As we emerge from the pandemic, in most countries office work is resuming at scale, meaning doing hybrid work well is a priority for every organization. This topic currently makes up a considerable portion of my client work.
Many workers and executives have learned to appreciate the many positives of remote work, yet for many reasons very few companies will dispense with offices, since they can play a valuable role in highly productive organizations.
Last month I distilled thoughts on factors for success in the new era of hybrid work, but we need to delve deeper into the issues for effective organizational design.
Recently working with one of my clients on designing effective hybrid work structures, I defined five high-value roles that offices can play for companies and their staff.
Understanding these is a necessary foundation for selecting where different kinds of work should happen. However recognizing these roles also allows us to identify other ways to fulfil these vital organizational functions.
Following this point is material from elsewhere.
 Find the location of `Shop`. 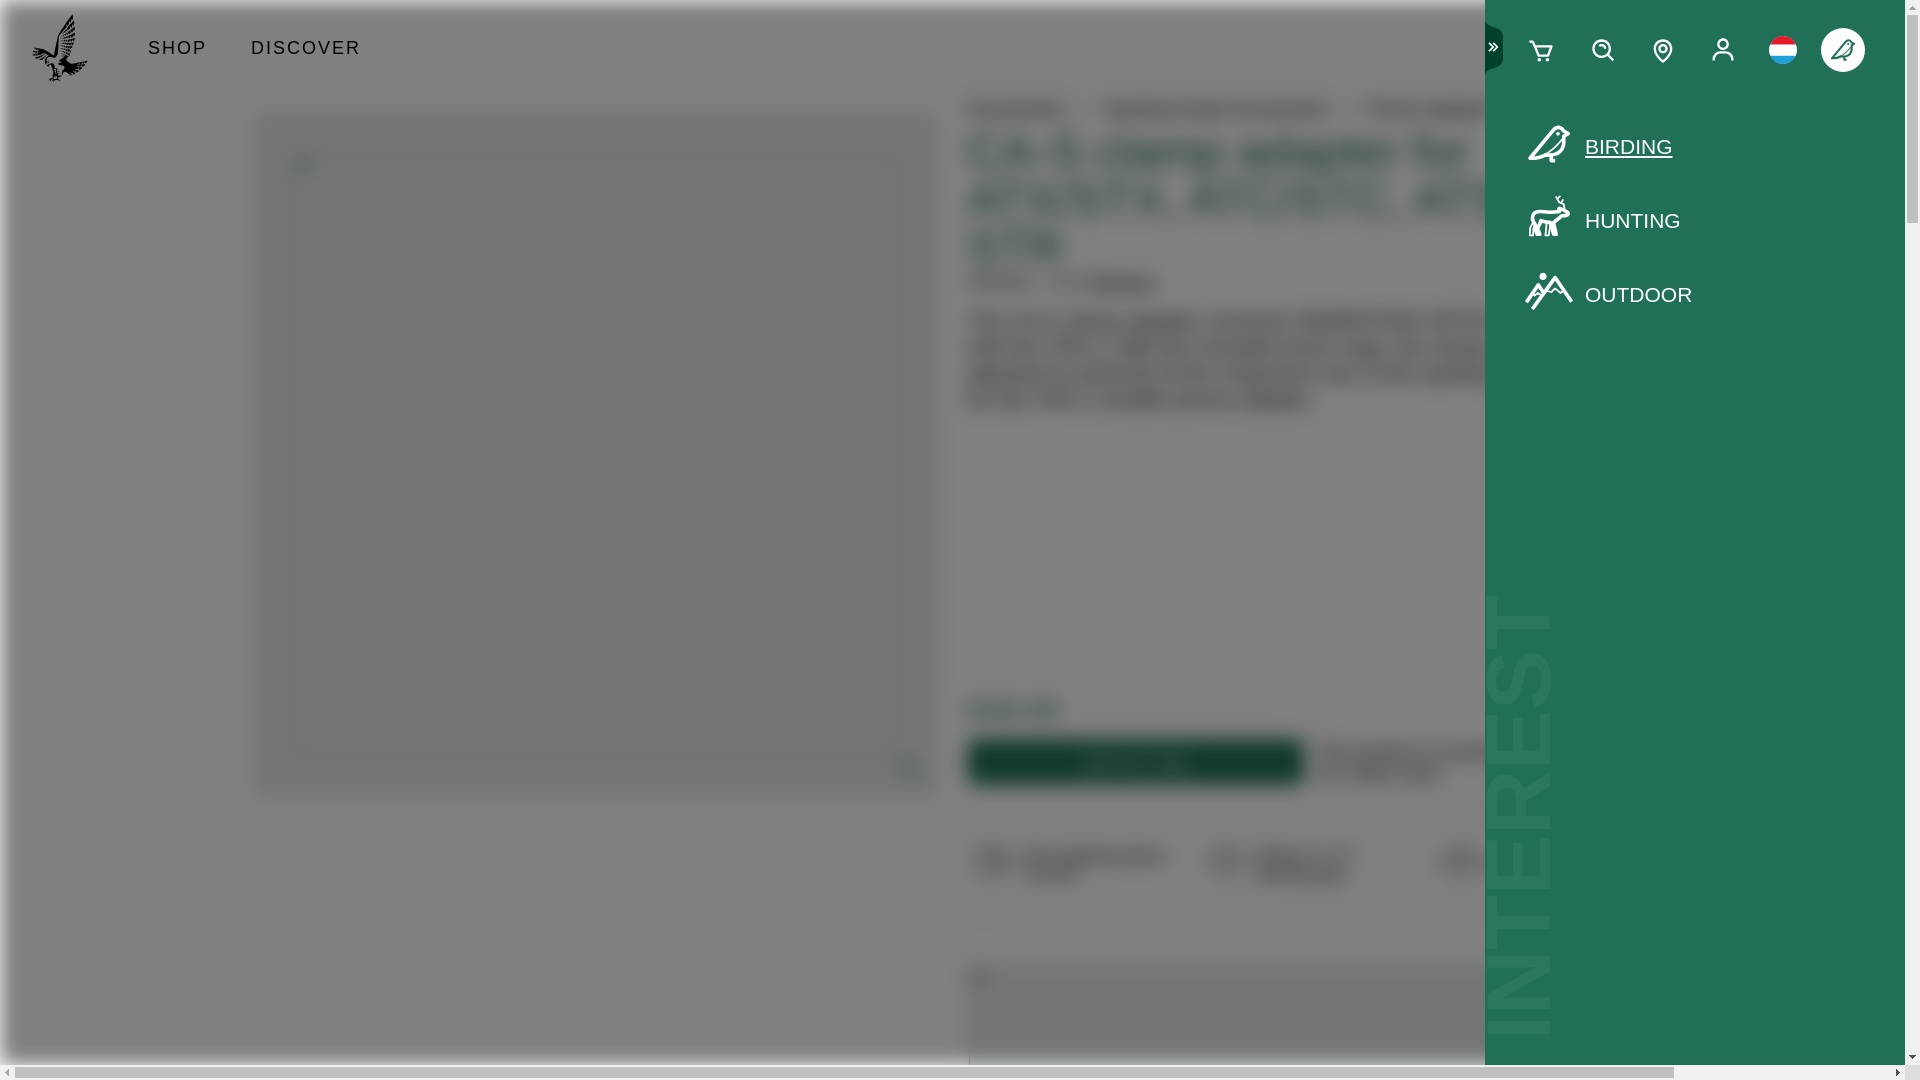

Humans are deeply social animals. We need to interact regularly with people. Being in an office can provide company, connection, and conversation, and paves the way to spending time with others at lunch or over work. For many people it is their primary place for social interaction. Yet there are of course other places we can find human connection, for example in friendly coworking spaces, or encouraging work teams to organize face-to-face catchups that don’t necessarily need to be in an office or work environment.
Getting out of the house
Some people have a pleasant home environment including a comfortable work setup that surpasses their office arrangement. They are very happy to work from home, avoid commuting, and exercise more easily, finding they are significantly more productive. Others live in cramped or poorly lit apartments where they have to work at their kitchen table, or find that excessive time spent with their spouse or children leads to conflict. Many of these are keen to get back to the office, though again coworking spaces or other approaches can meet the same need.
An unfortunate number of people have been for the last 18 months spending much of their working hours on video calls. They have plenty of interaction with other people, but all in structured online sessions that have a defined intent. Time might be allocated for personal sharing or chit-chat, however that is just a slot on the agenda. When you are working with others in an office, there are plenty of opportunities for informal interaction with no specific intent, just chatting. These times are where organizational culture is largely formed and expressed. Staff learn more about the context of what’s happening in the company, beyond what anyone has identified as something they need to know. This provides a broader understanding, and thus is often where valuable ideas are generated. Informal conversations can happen over video calls, but they require intent and recognition of their importance.
I have worked extensively in exploring the role of organizational networks in high-performance organizations, a well-recognized success factor. Simply put, a better-networked firm will outperform its peers, with over recent years this factor becoming even more important. Since diverse networks create more value, these need to be formed not just by company structure and team design, but by fortuitous connections that drive innovation and unpredictable value creation. The office designs of Pixar and Apple’s ‘spaceship’, for example, were specifically shaped to enable these kinds of connections. Given the shift to remote work, a whole new sector of enterprise software designed to support serendipitous interactions has arisen, with some companies finding them highly useful. Arguably well-designed online systems have the potential to do better than the pure accidents of colocation.
A primary role of offices which means they will never disappear is the critical role of trust building. Arguably the main reason organizations will still exist indefinitely as they compete with distributed ventures in the economy of individuals is the degree of trust you build from extended working and socializing with colleagues. Trust massively reduces the ‘transaction costs’ of effective collaboration, making group projects and innovation far easier. This is perhaps the primary reason why virtually every large completely virtual company organizes regular in-person meetings, with for example Automattic, which has well over 1,000 distributed staff members, running quarterly meetings convening all hands.
Many suggest that innovation-oriented collaboration is best suited to an office environment. While I don’t necessarily disagree, the significant success of many virtual organizations confirm remote collaboration can result in high levels of innovation, and I believe the five factors above are the underlying issues that enable creative ideation.
Being clear on the specific value of offices – or more specifically colocated work – enables the design of optimal hybrid work, encompassing not just home and office but also third spaces. Let’s go beyond the obvious to find new ways to configure our work for wellbeing and wonderful outcomes.